Reading text:
•••••

Hyperparameter Tuning
Contents
Hyperparameter Tuning#
Hyperparameters are parameters of a model which are not fit to the data. Instead, they are choosen in advance, mainly to control model complexity. An example is the number of neighbors considered in k-NN method. But preprocessing steps may depend on parameters, too. Remember the number of components to keep in PCA, for instance. This is a hyperparameter of the overall model, too. In this broader sense a model is an algorithm which takes raw data and yields predictions.
Choice of hyperparameters is difficult and heavily builds upon experience of the data scientist. From the computational point of view it’s very difficult to find optimal hyperparameters. Corresponding optimization problems are non-differentiable and, thus, not accessible to standard optimization procedures.
We will consider techniques for automatically choosing hyperparameters below. But getting some experience in manually choosing hyperparameters is an indispensable skill of data scientists.
Pipelines#
Scikit-Learn allows to combine several processing steps into one estimator object. Thus, applying a chain of transformations and fitting procedures to several data sets becomes very simple. This functionality is provided by the Pipeline
class of the sklearn.pipeline
module.
Hint
Pipelines aren’t needed for hyperparameter optimization. But they simplify code by encapsulating all processing steps and their parameters in one Python object. Thus, hyperparameter optimization algorithms do not have to cope with several and different objects defining the overall model to be optimized.
Consider standardization followed by PCA and k-NN regression for the following example with synthetic data. We have three features and want to predict some quantity depending an these feature.
First the imports and creation of synthetic data.
import numpy as np
from numpy.random import default_rng
rng = default_rng(0)

•••••

What to do: Copy the hyperparameter tuning text above word for word, from its heading through the last line of code.

Supplied information:
•••••

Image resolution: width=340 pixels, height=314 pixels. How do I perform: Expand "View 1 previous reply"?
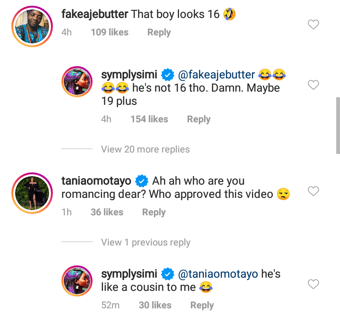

•••••

Response:
Hyperparameter Tuning
Contents
Hyperparameter Tuning#
Hyperparameters are parameters of a model which are not fit to the data. Instead, they are choosen in advance, mainly to control model complexity. An example is the number of neighbors considered in k-NN method. But preprocessing steps may depend on parameters, too. Remember the number of components to keep in PCA, for instance. This is a hyperparameter of the overall model, too. In this broader sense a model is an algorithm which takes raw data and yields predictions.
Choice of hyperparameters is difficult and heavily builds upon experience of the data scientist. From the computational point of view it’s very difficult to find optimal hyperparameters. Corresponding optimization problems are non-differentiable and, thus, not accessible to standard optimization procedures.
We will consider techniques for automatically choosing hyperparameters below. But getting some experience in manually choosing hyperparameters is an indispensable skill of data scientists.
Pipelines#
Scikit-Learn allows to combine several processing steps into one estimator object. Thus, applying a chain of transformations and fitting procedures to several data sets becomes very simple. This functionality is provided by the Pipeline
class of the sklearn.pipeline
module.
Hint
Pipelines aren’t needed for hyperparameter optimization. But they simplify code by encapsulating all processing steps and their parameters in one Python object. Thus, hyperparameter optimization algorithms do not have to cope with several and different objects defining the overall model to be optimized.
Consider standardization followed by PCA and k-NN regression for the following example with synthetic data. We have three features and want to predict some quantity depending an these feature.
First the imports and creation of synthetic data.
import numpy as np
from numpy.random import default_rng
rng = default_rng(0)